Try it =>
Transcribe the entire passage about the English River in Ontario, word for word.

River in Ontario, Canada

The English River is a river in Kenora District and Thunder Bay District in Northwestern Ontario, Canada. It flows through Lac Seul to join the Winnipeg River at Tetu Lake as a right tributary. The river is in the Hudson Bay drainage basin, is 615 km long and has a drainage basin of 52300 km2. Although there are several hydroelectric plants on this river, the English River upstream of Minnitaki Lake is notable as one of the few large river systems in northwestern Ontario with a natural flow and without any upstream source of pollution. It is the fourth longest river entirely in Ontario.

There is also a settlement on the river called English River, located where Highway 17 crosses the river at its confluence with the Scotch River, along with a nearby railway point of the same name, constructed as part of the Canadian Pacific Railway transcontinental main line.

2 non-contiguous segments of the river are protected in 2 separate provincial parks: the East English River Provincial Park and West English River Provincial Park.

==Geography==
The English River forms in Thunder Bay District, just east of English River settlement on the boundary with Kenora District. Flowing north straddling the district boundary until Mattawa Lake, it continues northwest through Minnitaki Lake and passes Sioux Lookout, the largest town along its course. Through Lac Seul, it flows to its mouth at Tetu Lake on the Winnipeg River, which flows via the Nelson River to Hudson Bay. It flows through numerous lakes during its course.

The Frog Rapids are located at Frog Rapids Narrows, a short narrows on the English River near Sioux Lookout between Abram Lake and Pelican Lake. The narrows, where Highway 72 across the English River, is formed by two peninsulas between the lakes.

Data block =>
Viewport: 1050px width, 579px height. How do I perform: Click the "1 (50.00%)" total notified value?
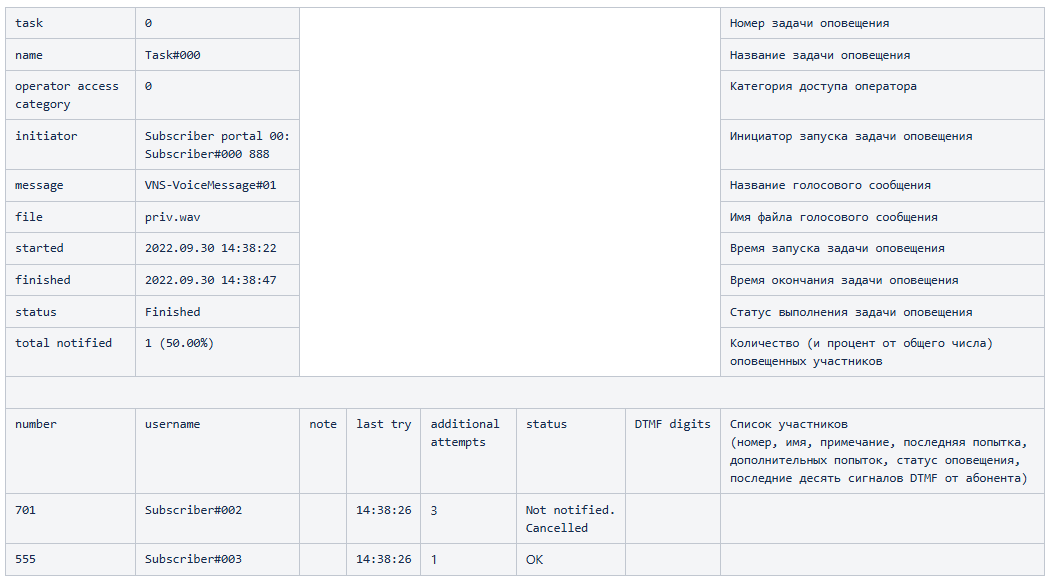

Task solution =>
River in Ontario, Canada

The English River is a river in Kenora District and Thunder Bay District in Northwestern Ontario, Canada. It flows through Lac Seul to join the Winnipeg River at Tetu Lake as a right tributary. The river is in the Hudson Bay drainage basin, is 615 km long and has a drainage basin of 52300 km2. Although there are several hydroelectric plants on this river, the English River upstream of Minnitaki Lake is notable as one of the few large river systems in northwestern Ontario with a natural flow and without any upstream source of pollution. It is the fourth longest river entirely in Ontario.

There is also a settlement on the river called English River, located where Highway 17 crosses the river at its confluence with the Scotch River, along with a nearby railway point of the same name, constructed as part of the Canadian Pacific Railway transcontinental main line.

2 non-contiguous segments of the river are protected in 2 separate provincial parks: the East English River Provincial Park and West English River Provincial Park.

==Geography==
The English River forms in Thunder Bay District, just east of English River settlement on the boundary with Kenora District. Flowing north straddling the district boundary until Mattawa Lake, it continues northwest through Minnitaki Lake and passes Sioux Lookout, the largest town along its course. Through Lac Seul, it flows to its mouth at Tetu Lake on the Winnipeg River, which flows via the Nelson River to Hudson Bay. It flows through numerous lakes during its course.

The Frog Rapids are located at Frog Rapids Narrows, a short narrows on the English River near Sioux Lookout between Abram Lake and Pelican Lake. The narrows, where Highway 72 across the English River, is formed by two peninsulas between the lakes.